After the last couple of years, you have to admit, it’s a valid question. And so I read the below article without taking it too seriously (all due respect to the scientists who worked on it; I’m certain they are quite good at what they do).
But hey, I’d rather expect something good and not get too depressed as the days grow shorter and shorter…
October 31, 2008 – 18:37
Clint Thomas, THE CANADIAN PRESS
TORONTO – Canadians hoping for a milder winter than last year’s may have reason for cautious optimism, says a senior climatologist with Environment Canada.
“It’s like a moving target,” David Phillips said of this year’s winter forecast. “But it’s rare that you would have two back-to-back winters like that.

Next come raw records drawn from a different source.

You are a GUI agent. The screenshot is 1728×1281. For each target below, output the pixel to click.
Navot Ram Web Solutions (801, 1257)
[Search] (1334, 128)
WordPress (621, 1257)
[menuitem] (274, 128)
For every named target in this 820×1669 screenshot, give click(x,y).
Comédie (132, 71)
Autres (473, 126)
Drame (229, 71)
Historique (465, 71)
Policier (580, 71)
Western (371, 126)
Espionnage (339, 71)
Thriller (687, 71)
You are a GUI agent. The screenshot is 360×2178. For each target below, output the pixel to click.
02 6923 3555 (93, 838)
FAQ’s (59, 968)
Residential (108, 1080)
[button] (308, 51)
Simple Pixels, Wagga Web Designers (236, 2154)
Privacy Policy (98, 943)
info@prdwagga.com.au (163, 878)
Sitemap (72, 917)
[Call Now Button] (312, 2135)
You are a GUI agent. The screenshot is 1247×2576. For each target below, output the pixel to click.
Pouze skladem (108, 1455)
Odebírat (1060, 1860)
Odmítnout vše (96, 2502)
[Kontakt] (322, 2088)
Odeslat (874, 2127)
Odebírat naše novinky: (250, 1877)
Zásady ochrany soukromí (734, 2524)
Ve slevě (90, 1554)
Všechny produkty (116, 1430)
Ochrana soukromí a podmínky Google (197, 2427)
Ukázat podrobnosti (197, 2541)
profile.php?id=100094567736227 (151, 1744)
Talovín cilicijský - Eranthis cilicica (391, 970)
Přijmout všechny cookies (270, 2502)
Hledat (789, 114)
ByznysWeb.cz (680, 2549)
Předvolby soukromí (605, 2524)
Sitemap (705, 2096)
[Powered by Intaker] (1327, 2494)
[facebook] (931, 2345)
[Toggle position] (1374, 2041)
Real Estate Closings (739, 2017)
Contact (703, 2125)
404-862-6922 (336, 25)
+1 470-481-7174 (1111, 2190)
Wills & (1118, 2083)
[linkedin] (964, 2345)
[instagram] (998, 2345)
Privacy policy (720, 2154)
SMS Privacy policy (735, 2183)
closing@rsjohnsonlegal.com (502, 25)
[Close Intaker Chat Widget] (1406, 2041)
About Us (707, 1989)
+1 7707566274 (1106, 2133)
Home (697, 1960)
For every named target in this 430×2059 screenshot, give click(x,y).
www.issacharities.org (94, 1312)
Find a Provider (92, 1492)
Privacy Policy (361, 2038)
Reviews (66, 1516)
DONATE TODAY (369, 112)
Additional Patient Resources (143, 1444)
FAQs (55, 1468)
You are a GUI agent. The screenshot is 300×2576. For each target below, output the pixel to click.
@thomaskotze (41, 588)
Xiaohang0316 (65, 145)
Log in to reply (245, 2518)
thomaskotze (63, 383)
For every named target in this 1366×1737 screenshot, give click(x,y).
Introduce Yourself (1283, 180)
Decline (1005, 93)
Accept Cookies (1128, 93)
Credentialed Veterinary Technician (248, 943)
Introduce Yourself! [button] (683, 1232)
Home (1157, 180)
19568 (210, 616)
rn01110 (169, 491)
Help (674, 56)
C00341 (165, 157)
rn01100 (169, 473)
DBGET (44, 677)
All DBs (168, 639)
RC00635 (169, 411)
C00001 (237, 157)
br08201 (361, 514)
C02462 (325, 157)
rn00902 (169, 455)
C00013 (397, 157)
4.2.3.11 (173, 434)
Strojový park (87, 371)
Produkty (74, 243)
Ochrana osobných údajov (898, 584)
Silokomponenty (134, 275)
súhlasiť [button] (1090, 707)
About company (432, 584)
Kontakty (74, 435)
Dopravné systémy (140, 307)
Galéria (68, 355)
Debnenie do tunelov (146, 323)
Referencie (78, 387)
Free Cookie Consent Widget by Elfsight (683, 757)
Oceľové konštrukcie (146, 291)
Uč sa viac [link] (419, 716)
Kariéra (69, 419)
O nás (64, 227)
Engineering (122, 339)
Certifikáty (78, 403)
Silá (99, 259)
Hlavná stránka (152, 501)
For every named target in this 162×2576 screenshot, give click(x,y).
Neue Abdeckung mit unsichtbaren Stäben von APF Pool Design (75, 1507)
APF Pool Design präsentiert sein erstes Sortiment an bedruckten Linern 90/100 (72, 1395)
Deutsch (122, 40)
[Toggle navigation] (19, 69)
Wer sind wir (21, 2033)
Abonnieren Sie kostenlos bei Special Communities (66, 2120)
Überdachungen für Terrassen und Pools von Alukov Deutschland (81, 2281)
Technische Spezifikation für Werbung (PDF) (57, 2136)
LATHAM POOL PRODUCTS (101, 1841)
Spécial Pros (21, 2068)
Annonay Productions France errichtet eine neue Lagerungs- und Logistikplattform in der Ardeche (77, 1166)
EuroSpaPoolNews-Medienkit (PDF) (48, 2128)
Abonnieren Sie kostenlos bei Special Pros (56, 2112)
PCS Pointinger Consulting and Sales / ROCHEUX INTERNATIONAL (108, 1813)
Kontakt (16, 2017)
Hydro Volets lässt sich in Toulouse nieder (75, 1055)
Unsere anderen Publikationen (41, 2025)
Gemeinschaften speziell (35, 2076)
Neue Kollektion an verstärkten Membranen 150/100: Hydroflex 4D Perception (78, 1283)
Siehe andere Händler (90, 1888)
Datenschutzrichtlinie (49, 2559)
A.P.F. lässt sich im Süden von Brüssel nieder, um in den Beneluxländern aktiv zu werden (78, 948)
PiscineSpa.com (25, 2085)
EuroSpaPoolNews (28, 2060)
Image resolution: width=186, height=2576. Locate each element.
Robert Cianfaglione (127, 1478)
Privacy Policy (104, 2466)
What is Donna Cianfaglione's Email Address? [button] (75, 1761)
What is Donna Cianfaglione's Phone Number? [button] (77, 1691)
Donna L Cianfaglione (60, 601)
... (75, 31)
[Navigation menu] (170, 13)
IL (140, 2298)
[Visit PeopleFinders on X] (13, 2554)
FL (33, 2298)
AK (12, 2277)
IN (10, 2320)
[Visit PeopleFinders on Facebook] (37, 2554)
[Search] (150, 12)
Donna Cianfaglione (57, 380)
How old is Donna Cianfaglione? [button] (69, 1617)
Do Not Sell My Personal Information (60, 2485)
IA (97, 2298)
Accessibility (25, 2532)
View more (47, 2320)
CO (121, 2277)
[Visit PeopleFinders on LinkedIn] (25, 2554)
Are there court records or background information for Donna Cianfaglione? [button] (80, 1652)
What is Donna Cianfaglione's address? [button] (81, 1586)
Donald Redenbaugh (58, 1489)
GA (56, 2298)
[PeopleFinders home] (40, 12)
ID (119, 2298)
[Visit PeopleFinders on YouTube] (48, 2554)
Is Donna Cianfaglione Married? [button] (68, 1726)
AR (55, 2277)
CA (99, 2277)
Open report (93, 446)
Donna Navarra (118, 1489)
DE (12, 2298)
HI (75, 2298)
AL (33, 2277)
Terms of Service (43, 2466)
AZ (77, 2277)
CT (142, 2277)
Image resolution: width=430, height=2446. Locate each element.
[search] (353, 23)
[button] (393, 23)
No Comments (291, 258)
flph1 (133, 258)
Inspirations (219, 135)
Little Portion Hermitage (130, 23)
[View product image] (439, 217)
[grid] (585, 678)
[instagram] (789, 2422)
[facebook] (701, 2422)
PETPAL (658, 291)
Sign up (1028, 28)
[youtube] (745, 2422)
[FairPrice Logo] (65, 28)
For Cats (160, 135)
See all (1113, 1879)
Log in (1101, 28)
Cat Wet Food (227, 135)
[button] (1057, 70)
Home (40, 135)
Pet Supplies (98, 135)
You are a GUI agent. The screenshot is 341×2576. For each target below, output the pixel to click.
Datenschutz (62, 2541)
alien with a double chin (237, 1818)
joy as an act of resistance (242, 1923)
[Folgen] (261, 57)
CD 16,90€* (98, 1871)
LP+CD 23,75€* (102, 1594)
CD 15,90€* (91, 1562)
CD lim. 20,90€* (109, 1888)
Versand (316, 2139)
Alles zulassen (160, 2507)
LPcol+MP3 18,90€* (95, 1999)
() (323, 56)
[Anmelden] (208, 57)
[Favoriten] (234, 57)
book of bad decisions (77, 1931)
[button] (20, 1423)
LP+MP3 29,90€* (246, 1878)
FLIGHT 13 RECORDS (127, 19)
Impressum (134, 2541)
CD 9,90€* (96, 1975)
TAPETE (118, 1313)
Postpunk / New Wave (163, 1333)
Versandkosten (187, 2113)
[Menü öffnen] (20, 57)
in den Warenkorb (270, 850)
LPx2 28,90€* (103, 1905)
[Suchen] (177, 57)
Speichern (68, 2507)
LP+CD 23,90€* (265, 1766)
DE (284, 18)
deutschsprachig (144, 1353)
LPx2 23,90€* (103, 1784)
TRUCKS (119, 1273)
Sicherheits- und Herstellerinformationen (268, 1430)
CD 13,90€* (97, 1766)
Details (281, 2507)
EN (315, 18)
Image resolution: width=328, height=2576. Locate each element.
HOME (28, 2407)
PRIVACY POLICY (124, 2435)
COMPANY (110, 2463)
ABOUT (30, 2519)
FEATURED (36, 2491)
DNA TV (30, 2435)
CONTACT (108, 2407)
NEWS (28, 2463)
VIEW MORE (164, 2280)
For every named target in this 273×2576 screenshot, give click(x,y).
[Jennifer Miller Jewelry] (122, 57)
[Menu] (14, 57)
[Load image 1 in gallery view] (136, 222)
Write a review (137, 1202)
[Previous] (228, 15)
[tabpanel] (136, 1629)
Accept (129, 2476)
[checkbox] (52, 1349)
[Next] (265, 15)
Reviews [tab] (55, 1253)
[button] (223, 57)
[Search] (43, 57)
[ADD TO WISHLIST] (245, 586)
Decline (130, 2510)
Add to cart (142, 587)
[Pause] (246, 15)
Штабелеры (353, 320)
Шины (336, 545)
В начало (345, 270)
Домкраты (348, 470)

“I would bet a good sum of money on the fact we will not have a repeat of last year from a snow point of view.”
Environment Canada’s forecast issued Saturday for November through early January offers some hope to Canadians looking for kinder conditions than last winter, which punished Canadians in the east with record-breaking snowfall and those in the west with bitter cold.
For the first half of this winter, Environment Canada is expecting milder than normal temperatures from the Great Lakes eastward.
The southern and central Prairies are expected to see near-normal temperatures, with the northern Prairies, most of B.C. and the Arctic below normal.
Assuming the forecast holds true, “it won’t seem nearly as harsh from a temperature point of view as last year,” Phillips said.
Precipitation is expect to be near normal in the eastern half of the country, while most of the Prairie provinces are expected to see normal to above-normal amounts of snow. (…)
Phillips said the uncertainty in forecasting this winter lies with the fact there is no El Nino or La Nina – ocean-atmosphere phenomena in the Pacific Ocean that influence global weather patterns.
“It’s what people call La Nada – it’s a neutral situation out there,” Phillips said. “The Pacific doesn’t seem to be a factor so much in this particular winter.”
The traditional December to February winter forecast from Environment Canada is expected to be released in late November.